While many curatorial steps can take place long after a dataset's original point of creation or collection, data curation is generally more effective when conducted as an on-going process. As the Digital Curation Centre (DCC) writes,
It is a common misconception that data is created or captured and then passed on to someone else to curate. In fact, much of the most crucial information required for effective long-term curation and reuse must be captured at the conceptualisation and collection stages.
Lifecycle models are a way of atomizing data collection, use, analysis and preservation into component stages, and then identifying individual curatorial tasks that can or should be completed at each point.
There are numerous lifecycle models; for this institute we'll focus on three of the more widely referenced general models: the OAIS Reference Model, the DCC lifecycle model and the Data One lifecycle model.
(CCCDS, 2012)
Created by Consultive Committee for Space Data Systems (CCSDS) for use with space data, the OAIS Reference Model has been widely adopted by a broad range of non-space agencies as a general model of a preservation system for both analog and digital data objects.
The OAIS Reference Model provides information professionals with a conceptual framework of a preservation system, as well as a vocabulary of "terms that are not already overloaded with meaning so as to reduce conveying unintended meanings". In particular, it contributes the idea of the different information packages that are processed at different points during preservation work:
- the SIP, or submitted information package
- the AIP, or archival information package
- and the DIP, or dissemination information package
Preservation activities are prioritized according to the needs of a "designated community" of users.

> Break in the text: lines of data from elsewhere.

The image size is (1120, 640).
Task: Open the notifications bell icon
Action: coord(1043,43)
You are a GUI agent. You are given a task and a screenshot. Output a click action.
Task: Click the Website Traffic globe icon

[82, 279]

The DCC model divides curatorial tasks into three interlinked categories, all of which are quite literally centered around data:
(Higgins, 2008)
Full lifecycle actions
These are actions that continue throughout the lifespan [link to lifecycle def in introduction] of a dataset, and require on-going attention from the curator. Read more
We'll talk more about these activities in coming sessions.
Occasional actions
These actions may need to be done repeatedly, but only every once in a while. Read more
Sequential actions
These actions mirror the general workflow of research, and each stage entails specific curatorial tasks. Read more
Note that in the DCC model, the majority of data work prior to it's deposit in an archive or repository takes place within the "Conceptualise" and "Create or Receive" stages. While this makes the DCC Model particularly relevant to academic librarians and data curators working at repositories or university libraries, it also makes it less helpful to those seeking to push curatorial activities "upstream" in the overall research process (see Wallis et al, 2008 for further explanation on the necessity of this). The Data One model presented below attempts to integrate curatorial and research activities a bit more holistically, as does the SBDC workflow that we'll discuss during Day 3's Case Study.

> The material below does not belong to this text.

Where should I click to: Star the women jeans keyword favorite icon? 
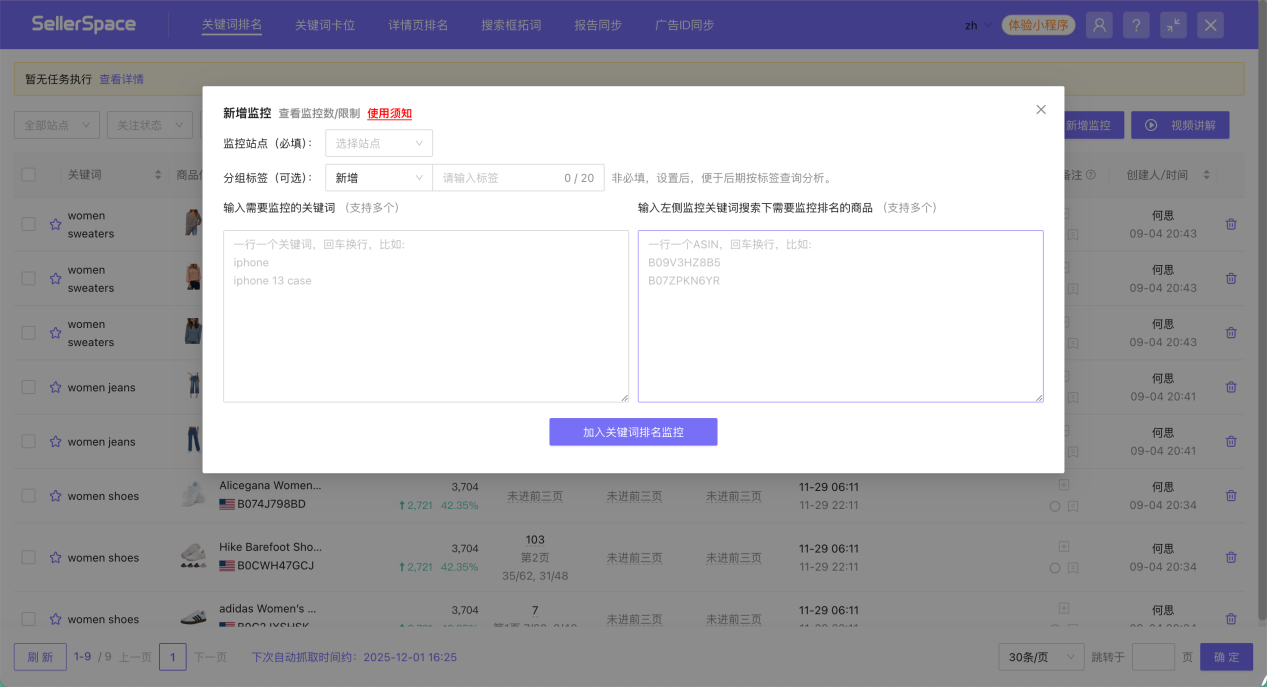click(x=55, y=387)
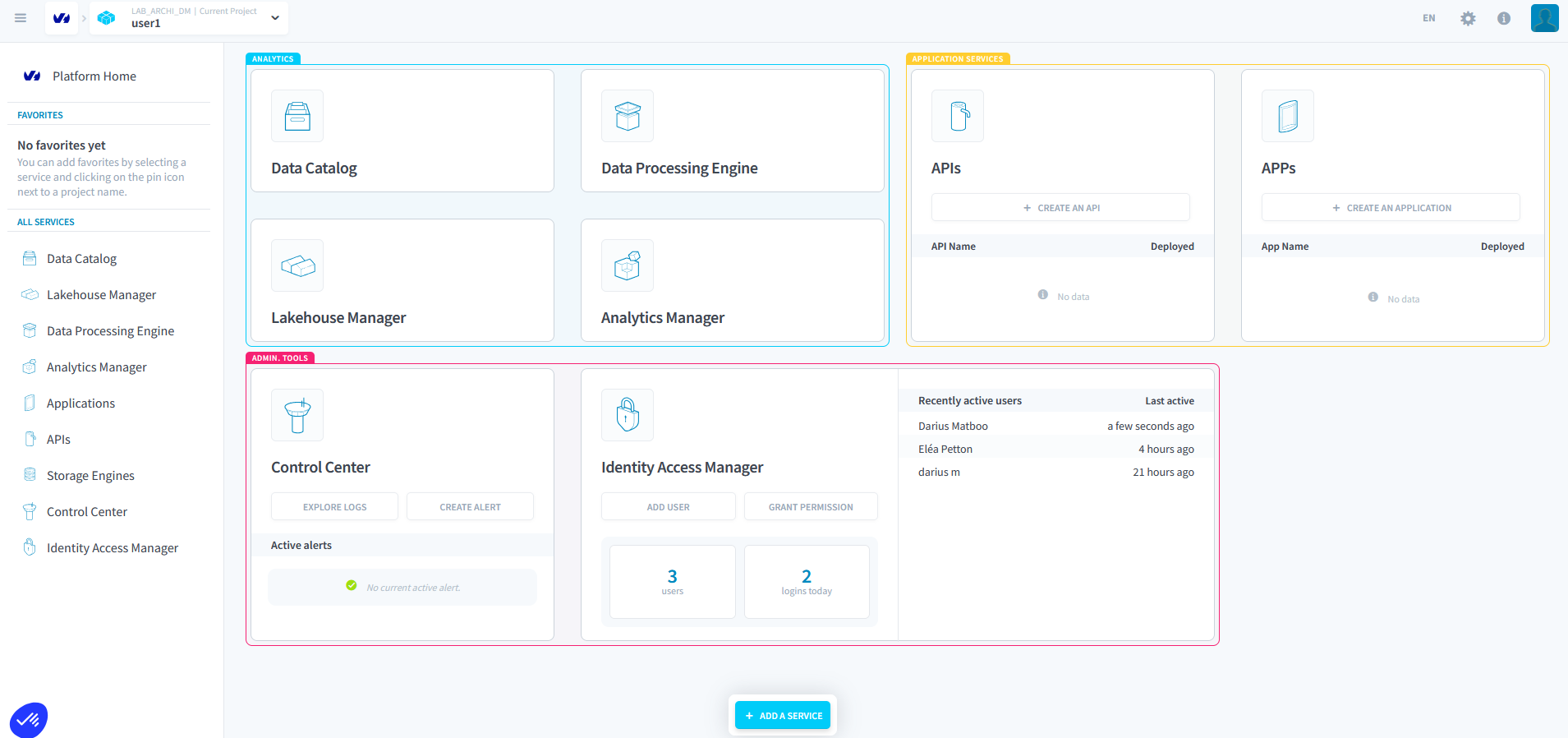Switch language using the EN selector
1568x738 pixels.
1429,18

The Data One model is considerably simpler than the DCC model, and consists of 8 sequential, but continuous, stages:
Many of these stages are similar to the sequential steps described by the DCC model -- however we do note that the Data ONE model is intended to be viewed through the perspective of an independent researcher or research team undertaking curatorial tasks on their own or in occasional collaboration with a data center or archiving service. Consequently, many of their recommendations and tools are aimed at researchers rather than LIS practitioners. (Strasser et al, no date).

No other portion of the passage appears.